Dentist urges sporty kids to don mouthguards
A children’s dentist is stressing the importance of wearing mouthguards and helmets in the light of the fact that more than three million teeth will be knocked out in youth sporting activities this year.
Stephen Mitchell, associate professor in the University of Alabama at Birmingham Department of Pediatric Dentistry in the States, says: ‘Basketball and baseball are the two biggest mouth-injuring sports. And the most common injuries we see are broken, displaced or knocked out teeth, and broken jaws.’
The increasing participation of girls and young women in competitive sports means that they, just like their male counterparts, should know the risks of dental injuries and use additional protective gear as appropriate, Professor Mitchell says.
Mitchell says mouth guards and helmets with face protectors are the best way for kids to avoid dental injuries while playing sports.

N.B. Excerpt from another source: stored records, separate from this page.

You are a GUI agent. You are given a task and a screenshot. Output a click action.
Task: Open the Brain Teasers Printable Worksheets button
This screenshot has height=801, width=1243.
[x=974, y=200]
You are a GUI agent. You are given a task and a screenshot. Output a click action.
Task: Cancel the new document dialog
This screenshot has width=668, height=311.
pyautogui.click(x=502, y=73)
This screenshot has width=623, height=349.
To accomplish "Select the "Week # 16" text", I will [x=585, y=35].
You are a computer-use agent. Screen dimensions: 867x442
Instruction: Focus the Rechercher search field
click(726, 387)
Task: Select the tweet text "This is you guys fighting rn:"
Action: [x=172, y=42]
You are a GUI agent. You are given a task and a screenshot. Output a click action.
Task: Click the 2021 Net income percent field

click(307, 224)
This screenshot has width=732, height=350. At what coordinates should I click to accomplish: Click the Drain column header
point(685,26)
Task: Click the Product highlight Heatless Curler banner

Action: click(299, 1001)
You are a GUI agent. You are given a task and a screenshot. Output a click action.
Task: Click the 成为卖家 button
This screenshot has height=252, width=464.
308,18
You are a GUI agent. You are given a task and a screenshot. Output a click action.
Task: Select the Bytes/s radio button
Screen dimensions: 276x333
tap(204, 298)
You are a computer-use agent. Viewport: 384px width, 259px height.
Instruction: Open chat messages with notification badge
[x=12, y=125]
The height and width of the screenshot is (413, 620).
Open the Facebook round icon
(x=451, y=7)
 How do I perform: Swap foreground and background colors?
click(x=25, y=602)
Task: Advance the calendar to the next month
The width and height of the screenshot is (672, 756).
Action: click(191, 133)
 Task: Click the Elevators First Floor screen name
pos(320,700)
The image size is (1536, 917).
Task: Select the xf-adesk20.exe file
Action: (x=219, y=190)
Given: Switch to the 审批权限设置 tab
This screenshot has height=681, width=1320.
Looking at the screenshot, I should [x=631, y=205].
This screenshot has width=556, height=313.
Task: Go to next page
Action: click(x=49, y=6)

He says: ‘If the child has a full set of permanent teeth then a custom guard can be made that will provide protection but be small enough to make it easy to communicate with teammates.
‘But if they still have some of their baby teeth, a custom guard is a waste of money. Parents will be better off going to the store and buying one of the guards that can be boiled and moulded to their child’s mouth.’
So what should you do if despite your best preventive efforts your child still hurts his or her teeth or jaw?
If a tooth is broken or cracked, see a dentist within 24 hours, Mitchell says. If a tooth or teeth have been displaced or knocked out, Mitchell says, take the child immediately to the emergency room and to try to preserve the tooth.
A tooth that has been knocked out needs to be back in the mouth within 30 minutes for the best chance of long-term survival.
He offers these tips for preserving the tooth, which can even help past the ideal 30-minute window:
• Avoid touching the root because it can be damaged easily
• If the tooth is dirty, hold it by the upper part and rinse it off with milk until most of the dirt is washed away. If you don’t have milk, don’t clean it. Wiping it off may cause more damage
• If your child is old enough not to swallow it, try to gently put the tooth back in its socket for the best chance of preservation
• If you can’t get it back in the socket, put it in a cup of milk and head for the dentist or emergency room.
‘We tell people to put the tooth in milk because the cells around the root are still alive after it is knocked out and milk can provide nutrients to the cells to help keep them alive,’ he adds.
‘Do not put the tooth in water. It can cause the cells to burst and makes saving the tooth much less likely.’